**Exercise details**
Copy only the lines from the one containing "Given: Open the floating chat bubble widget" through the final line of the records below, exactly as written, with no pictures.

**Data**
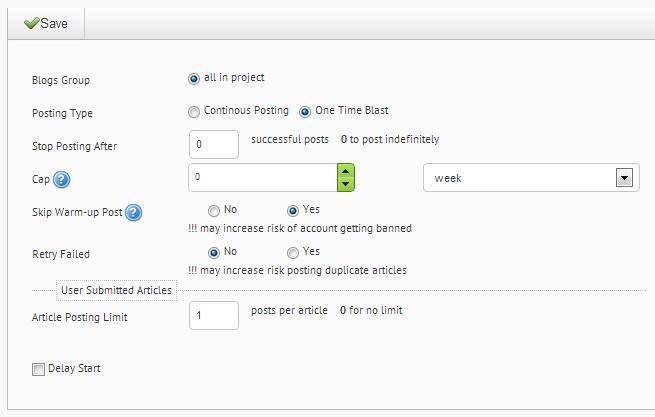Open the week period dropdown arrow
The width and height of the screenshot is (655, 417).
(624, 178)
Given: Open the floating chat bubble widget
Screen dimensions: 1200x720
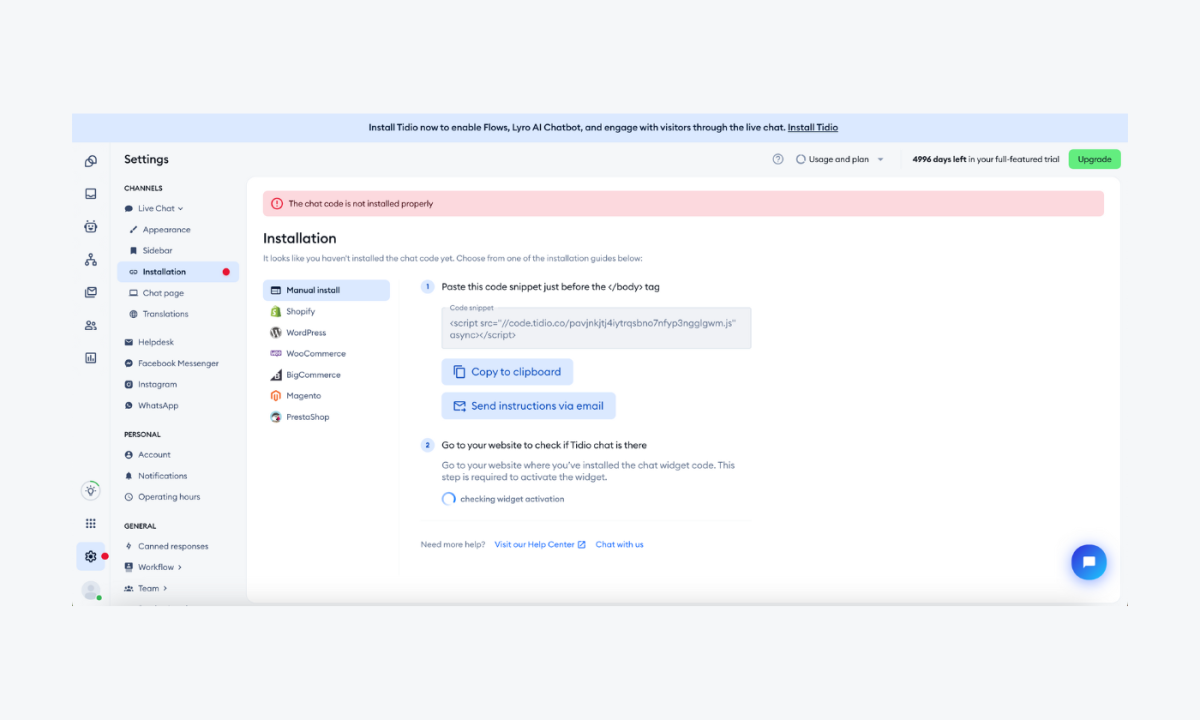Looking at the screenshot, I should click(x=1089, y=562).
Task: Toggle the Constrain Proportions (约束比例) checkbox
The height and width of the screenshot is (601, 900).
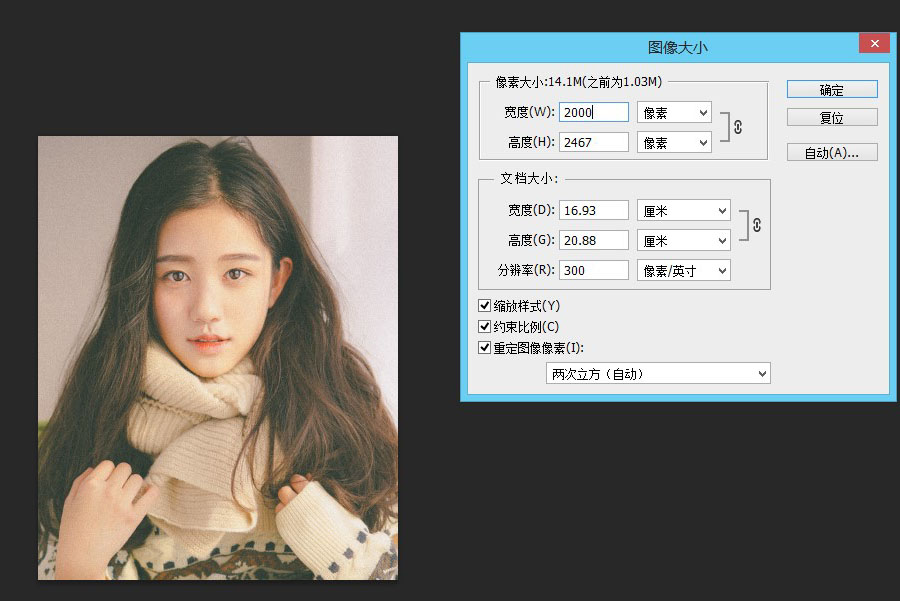Action: (485, 327)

**Response below**
Given: Open the floating chat bubble widget
Screen dimensions: 1200x720
Looking at the screenshot, I should click(x=1089, y=562).
Task: Toggle the Constrain Proportions (约束比例) checkbox
The height and width of the screenshot is (601, 900).
Action: (485, 327)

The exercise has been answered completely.